| Exercise inputs |
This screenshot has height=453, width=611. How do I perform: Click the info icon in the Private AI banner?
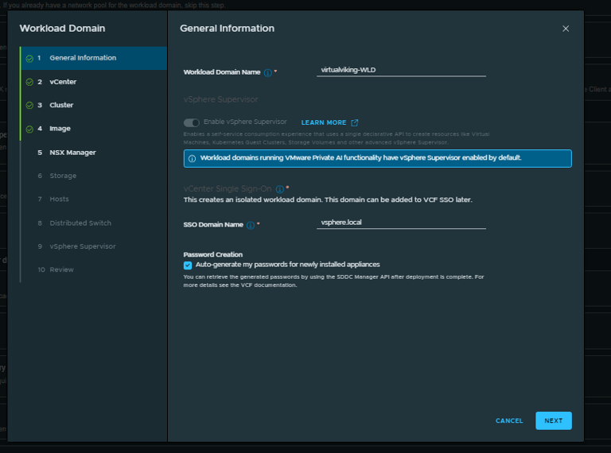(x=192, y=158)
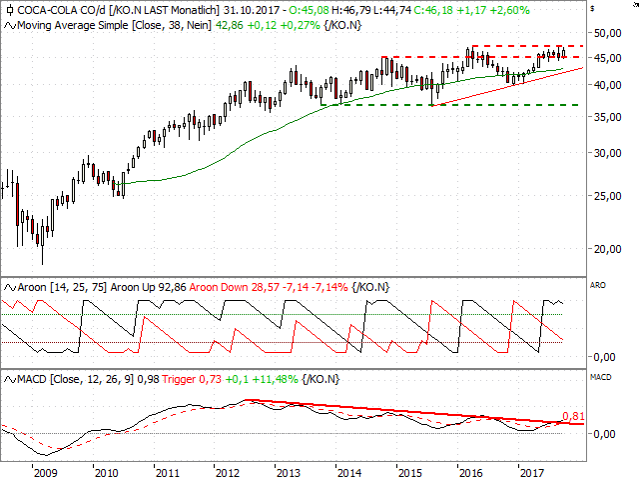Click the candlestick icon beside COCA-COLA title

pos(9,8)
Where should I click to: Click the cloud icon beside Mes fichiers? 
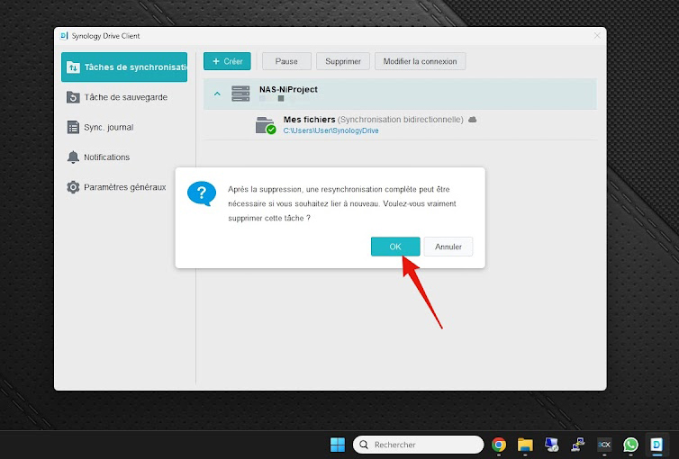[473, 120]
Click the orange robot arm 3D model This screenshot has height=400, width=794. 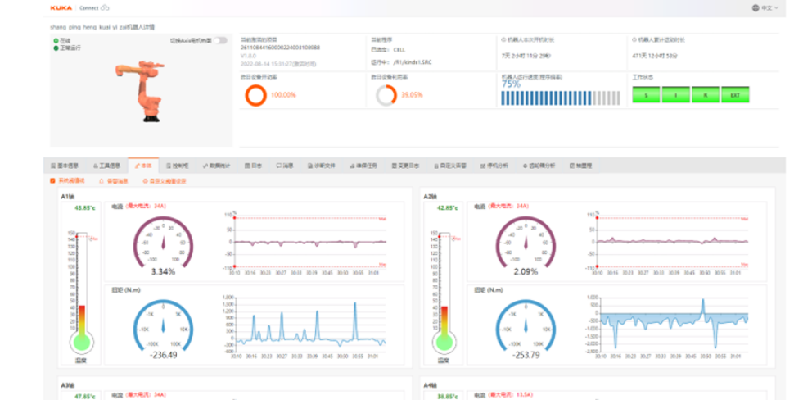(140, 91)
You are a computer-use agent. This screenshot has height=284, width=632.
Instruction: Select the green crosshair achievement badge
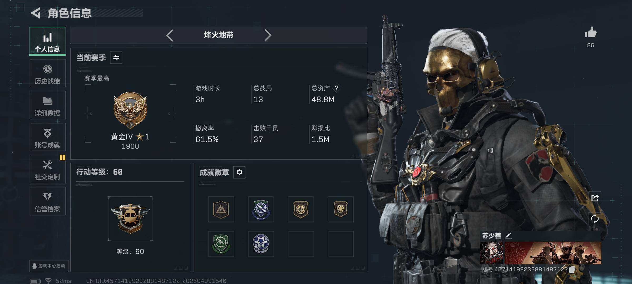(221, 244)
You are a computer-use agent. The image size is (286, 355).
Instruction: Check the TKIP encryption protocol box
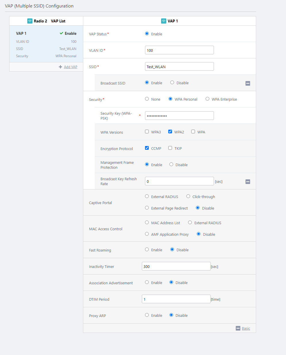[170, 148]
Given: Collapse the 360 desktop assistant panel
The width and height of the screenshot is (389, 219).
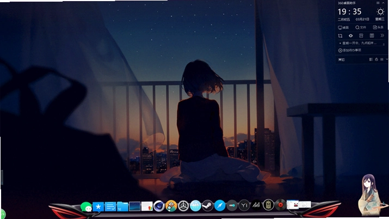Looking at the screenshot, I should [x=383, y=3].
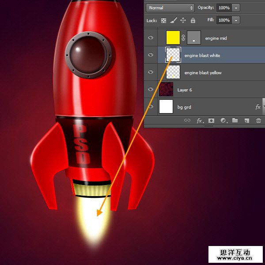Open the add layer style fx menu
265x265 pixels.
[x=200, y=120]
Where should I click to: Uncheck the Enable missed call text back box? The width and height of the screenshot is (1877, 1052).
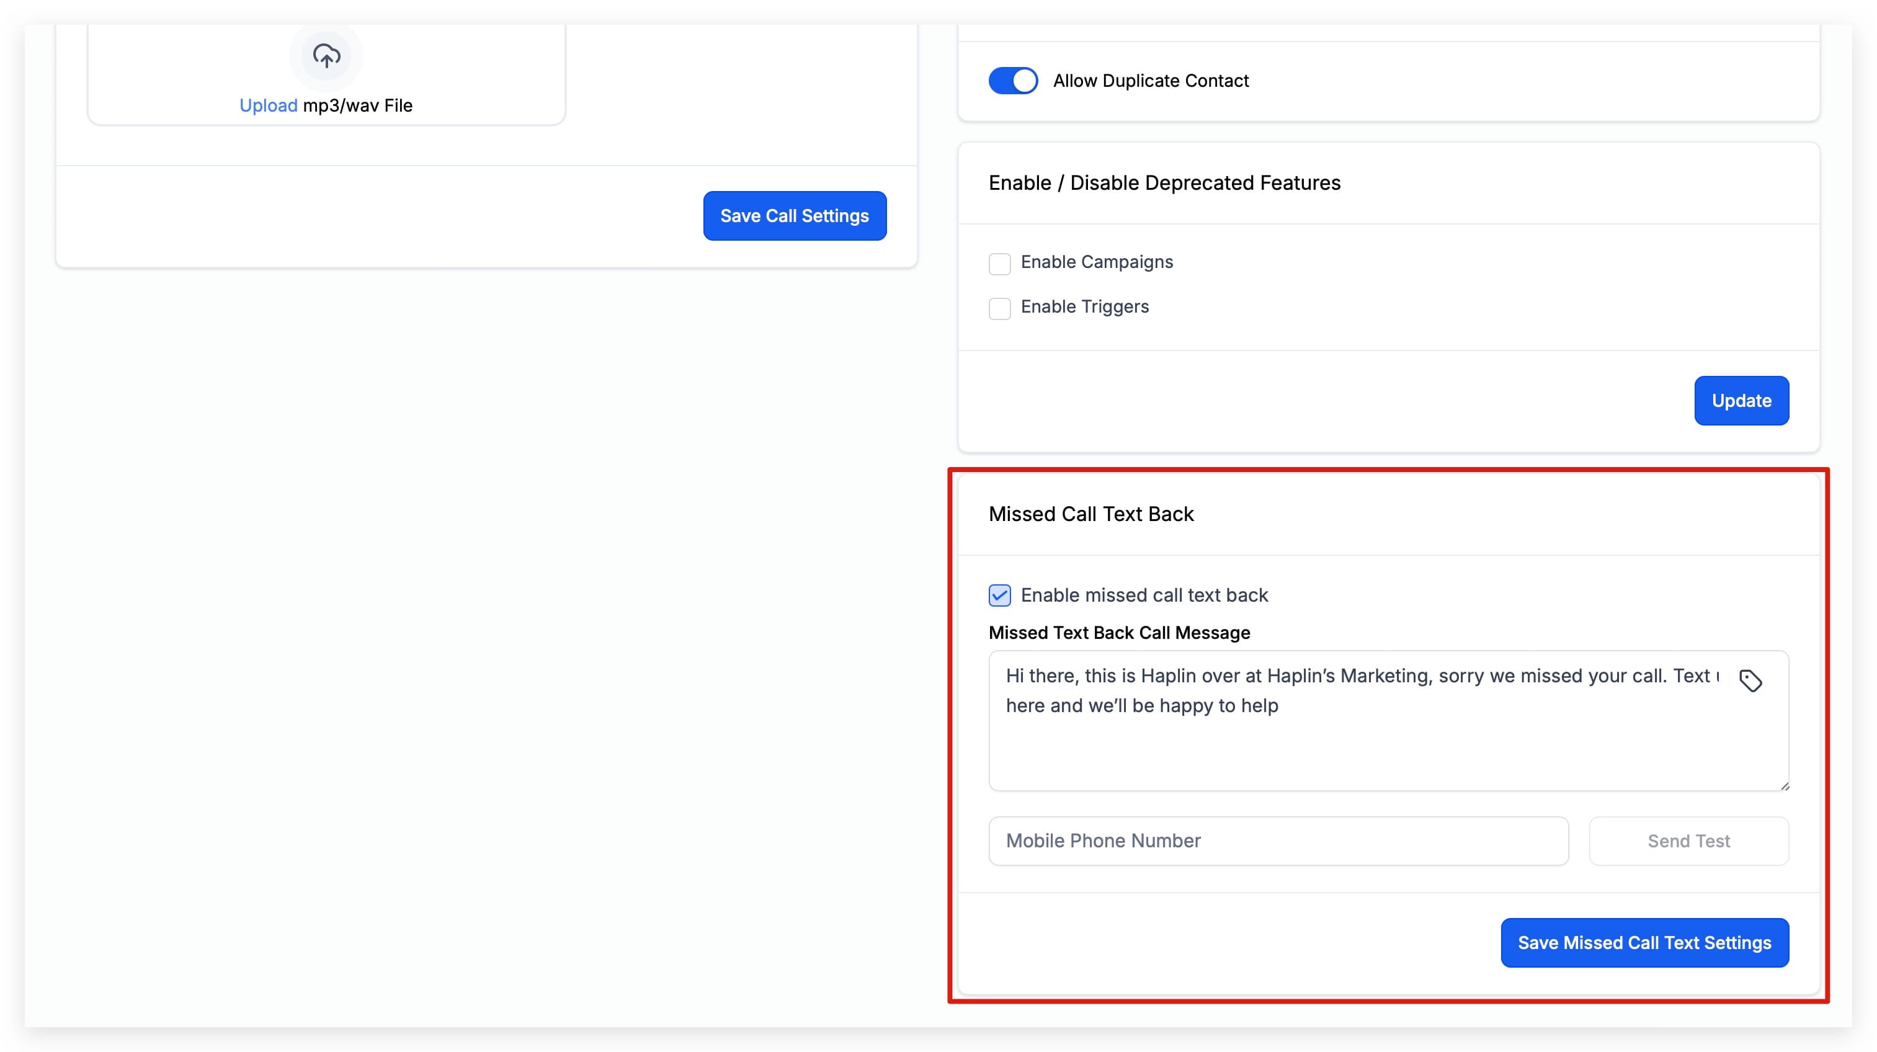[1000, 595]
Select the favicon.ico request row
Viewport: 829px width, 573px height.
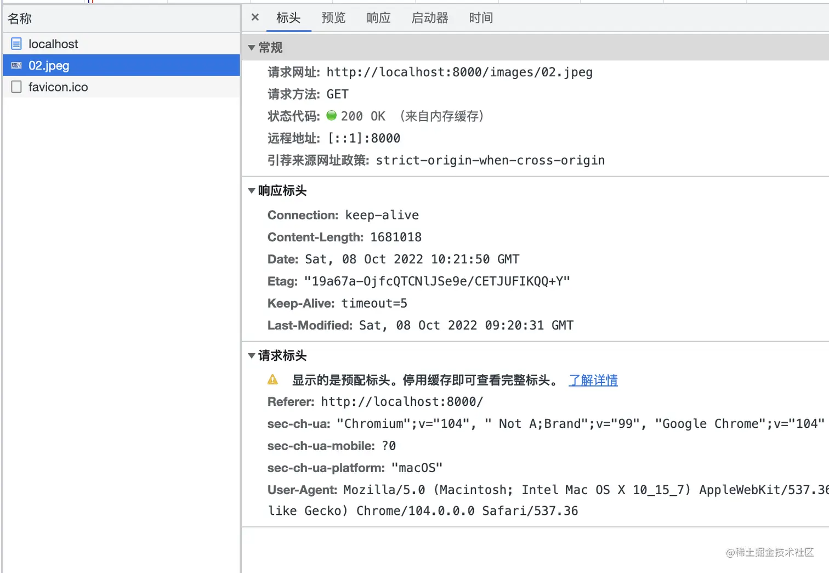59,87
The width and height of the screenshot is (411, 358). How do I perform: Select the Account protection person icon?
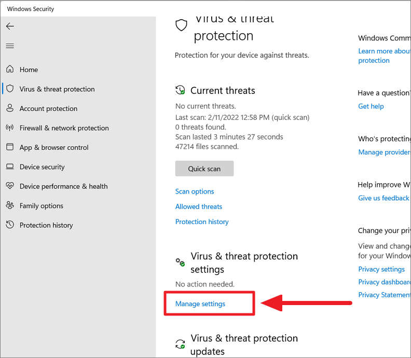pyautogui.click(x=10, y=108)
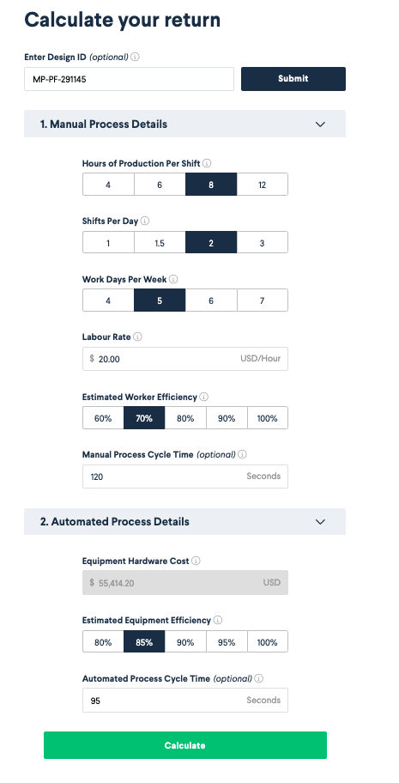Open info icon for Hours of Production Per Shift

[208, 163]
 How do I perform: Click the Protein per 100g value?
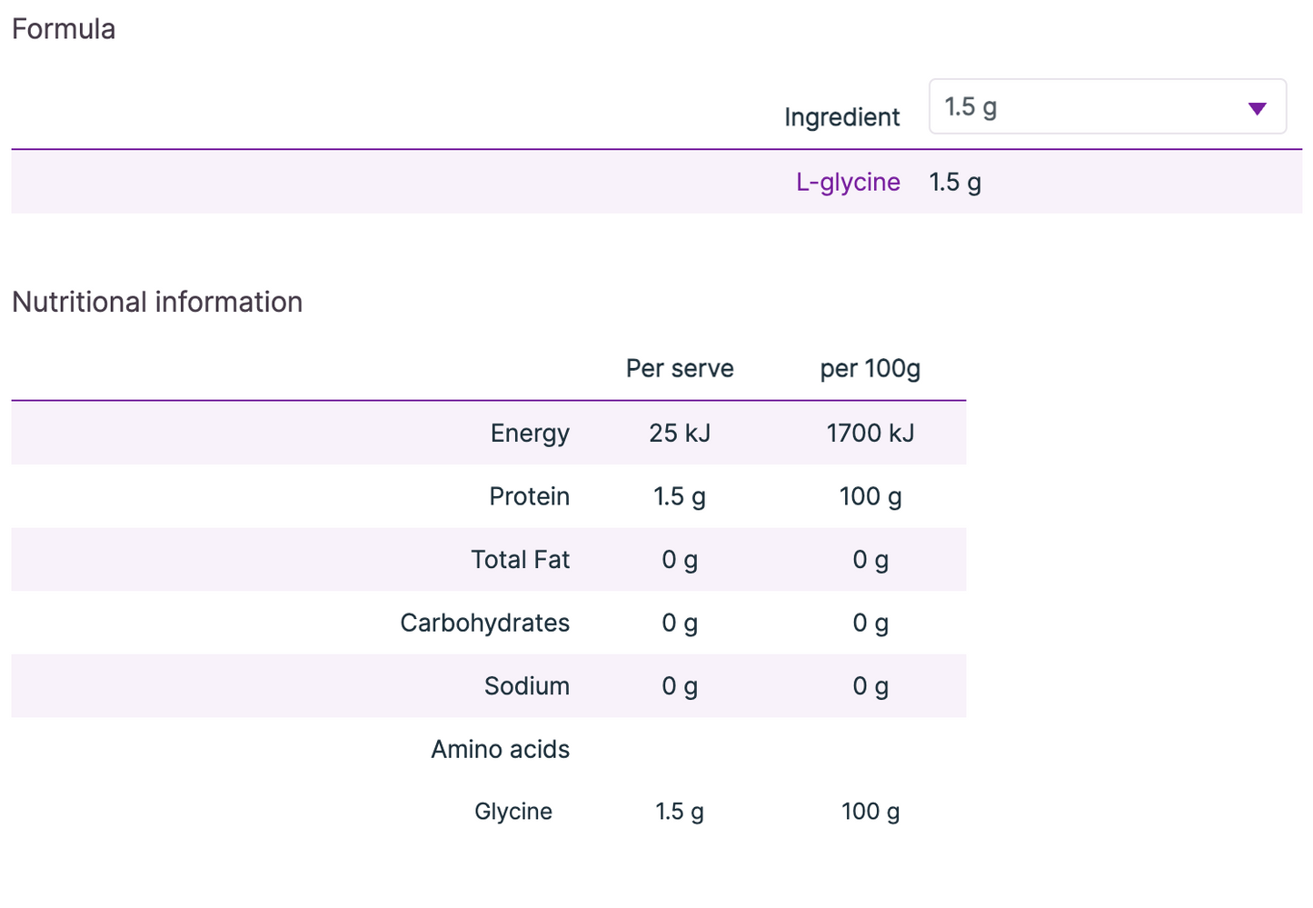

| Task goal |
Read the listing. Copy each line that has the word "agent" in it.

| Solved problem |
You are a computer-use agent. This screenshot has height=284, width=632.
You are a computer-use agent. The image size is (286, 355).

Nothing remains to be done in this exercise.